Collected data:
--

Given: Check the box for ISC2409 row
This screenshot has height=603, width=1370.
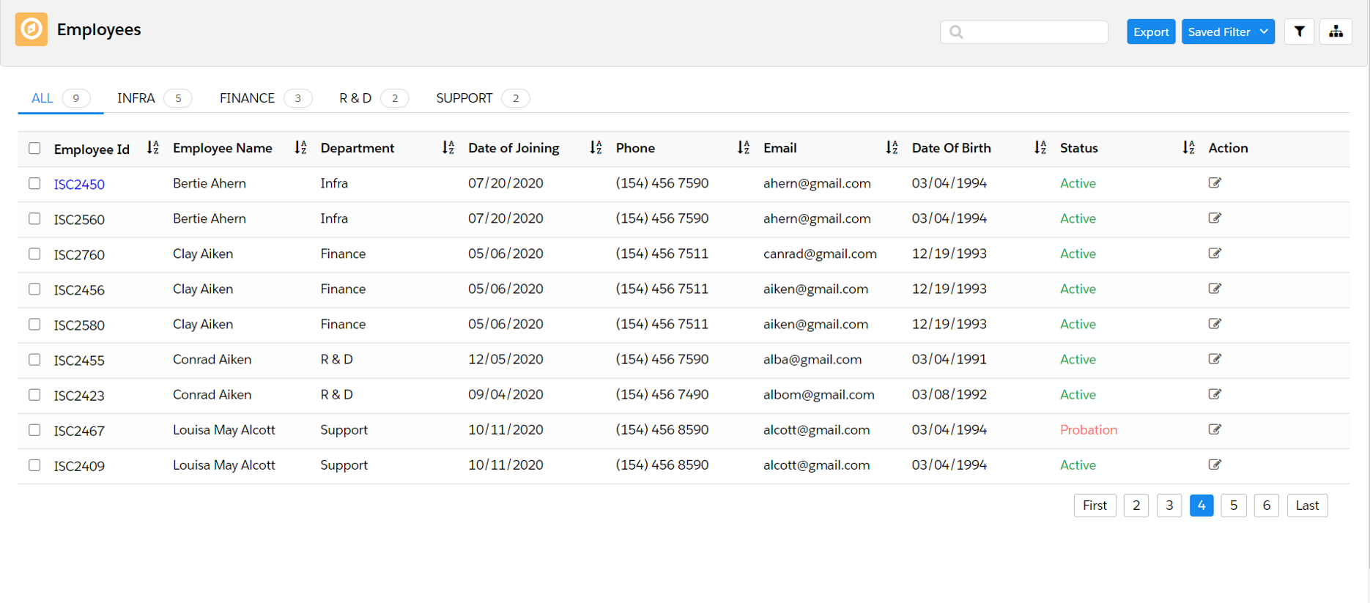Looking at the screenshot, I should pyautogui.click(x=34, y=465).
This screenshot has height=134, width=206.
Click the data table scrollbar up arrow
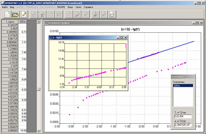coord(39,22)
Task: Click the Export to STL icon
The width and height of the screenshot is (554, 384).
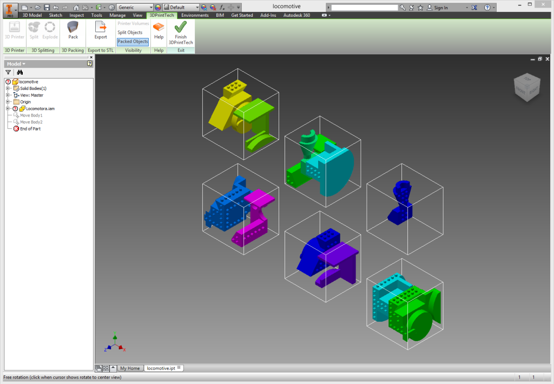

--

The full data, repeated exactly and stripped of its pictures, is the expected answer.

Given: Check the box for ISC2409 row
This screenshot has height=603, width=1370.
Looking at the screenshot, I should pyautogui.click(x=34, y=465).
This screenshot has height=134, width=206.
Click the data table scrollbar up arrow
coord(39,22)
Task: Click the Export to STL icon
The width and height of the screenshot is (554, 384).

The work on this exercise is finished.